#### [Texto para leitura]
+++

Agia por puro instinto de sobrevivência, ou impaciente por esperar outros a resolverem paradas que ela podia solucionar com as próprias pernas e mãos. Por isso, da maior importância, os gestos dela acendiam debates nas portas de casas e abalavam de certa forma as eternas verdades de elites patriarcais.
Pra baixinha, era papo sem sentido idéias de que a menina devia ser educada para ser melhor mãe de família. E foi nesse embate, no meio selvagem, que ela se agigantou entre seus entes, enfrentando a rígida estratificação social que privilegiava o masculino.
Sem preconceitos, costumava descarrilar todos aqueles que chegavam à sua porta com juízo de valor oposto, privilegiando sempre os negros como seus trabalhadores preferidos, “porque honravam compromissos e não mereciam ser enxotados da porta de brancos”, diz até hoje.

+++

#### [Linhas extraídas]
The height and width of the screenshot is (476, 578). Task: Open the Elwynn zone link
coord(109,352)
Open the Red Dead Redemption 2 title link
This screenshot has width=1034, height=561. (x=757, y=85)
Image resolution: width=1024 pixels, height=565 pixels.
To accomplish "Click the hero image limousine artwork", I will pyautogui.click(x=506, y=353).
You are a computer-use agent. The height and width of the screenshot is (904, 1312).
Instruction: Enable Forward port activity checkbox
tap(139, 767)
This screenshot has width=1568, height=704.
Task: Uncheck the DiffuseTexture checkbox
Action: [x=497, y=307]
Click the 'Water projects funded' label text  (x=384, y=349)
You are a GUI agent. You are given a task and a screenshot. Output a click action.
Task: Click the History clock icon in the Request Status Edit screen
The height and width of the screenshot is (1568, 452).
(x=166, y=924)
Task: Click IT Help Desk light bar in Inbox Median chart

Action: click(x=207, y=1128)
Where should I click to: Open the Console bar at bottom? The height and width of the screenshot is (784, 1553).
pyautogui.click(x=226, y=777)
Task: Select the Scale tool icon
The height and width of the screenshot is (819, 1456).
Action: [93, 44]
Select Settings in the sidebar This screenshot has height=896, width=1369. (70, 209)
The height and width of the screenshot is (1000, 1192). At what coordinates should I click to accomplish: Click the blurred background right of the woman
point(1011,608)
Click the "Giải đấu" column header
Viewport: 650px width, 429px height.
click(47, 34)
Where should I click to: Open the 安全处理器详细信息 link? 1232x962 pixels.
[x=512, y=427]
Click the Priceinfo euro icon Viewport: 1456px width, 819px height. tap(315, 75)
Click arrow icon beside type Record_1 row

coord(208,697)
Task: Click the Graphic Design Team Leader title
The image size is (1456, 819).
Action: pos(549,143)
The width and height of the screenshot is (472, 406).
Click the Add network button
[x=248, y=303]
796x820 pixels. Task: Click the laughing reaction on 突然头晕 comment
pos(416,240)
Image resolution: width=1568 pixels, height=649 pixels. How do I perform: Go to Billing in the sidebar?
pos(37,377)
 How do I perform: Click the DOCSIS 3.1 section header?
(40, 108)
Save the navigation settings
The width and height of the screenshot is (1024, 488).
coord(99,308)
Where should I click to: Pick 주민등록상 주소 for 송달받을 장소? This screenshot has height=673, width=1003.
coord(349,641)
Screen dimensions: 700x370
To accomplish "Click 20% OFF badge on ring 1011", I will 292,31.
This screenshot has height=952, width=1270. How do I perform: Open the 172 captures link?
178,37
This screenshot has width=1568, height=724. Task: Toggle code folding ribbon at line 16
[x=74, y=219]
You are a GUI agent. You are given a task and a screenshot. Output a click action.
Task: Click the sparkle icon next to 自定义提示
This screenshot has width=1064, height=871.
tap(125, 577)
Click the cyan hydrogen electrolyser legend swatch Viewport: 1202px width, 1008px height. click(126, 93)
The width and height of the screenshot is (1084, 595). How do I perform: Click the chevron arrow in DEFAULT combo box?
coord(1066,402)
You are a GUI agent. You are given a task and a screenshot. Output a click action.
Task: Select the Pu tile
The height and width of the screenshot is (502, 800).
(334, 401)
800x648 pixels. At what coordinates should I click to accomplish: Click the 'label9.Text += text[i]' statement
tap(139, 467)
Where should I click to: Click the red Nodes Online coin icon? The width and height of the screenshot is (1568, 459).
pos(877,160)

+++

#### [Complete o seguinte]
1. Copie do texto para leitura tudo o que vai desde "Agia por puro" até "diz até hoje.".
2. Responda com base no texto para leitura:
(a) Onde os gestos dela acendiam debates?
(b) Que ideia sobre a educação da menina a baixinha achava papo sem sentido?
(c) Quem ela preferia como trabalhadores?

#### [Resultados]
1.
Agia por puro instinto de sobrevivência, ou impaciente por esperar outros a resolverem paradas que ela podia solucionar com as próprias pernas e mãos. Por isso, da maior importância, os gestos dela acendiam debates nas portas de casas e abalavam de certa forma as eternas verdades de elites patriarcais.
Pra baixinha, era papo sem sentido idéias de que a menina devia ser educada para ser melhor mãe de família. E foi nesse embate, no meio selvagem, que ela se agigantou entre seus entes, enfrentando a rígida estratificação social que privilegiava o masculino.
Sem preconceitos, costumava descarrilar todos aqueles que chegavam à sua porta com juízo de valor oposto, privilegiando sempre os negros como seus trabalhadores preferidos, “porque honravam compromissos e não mereciam ser enxotados da porta de brancos”, diz até hoje.

2.
(a) Nas portas de casas.
(b) A de que a menina devia ser educada para ser melhor mãe de família.
(c) Os negros.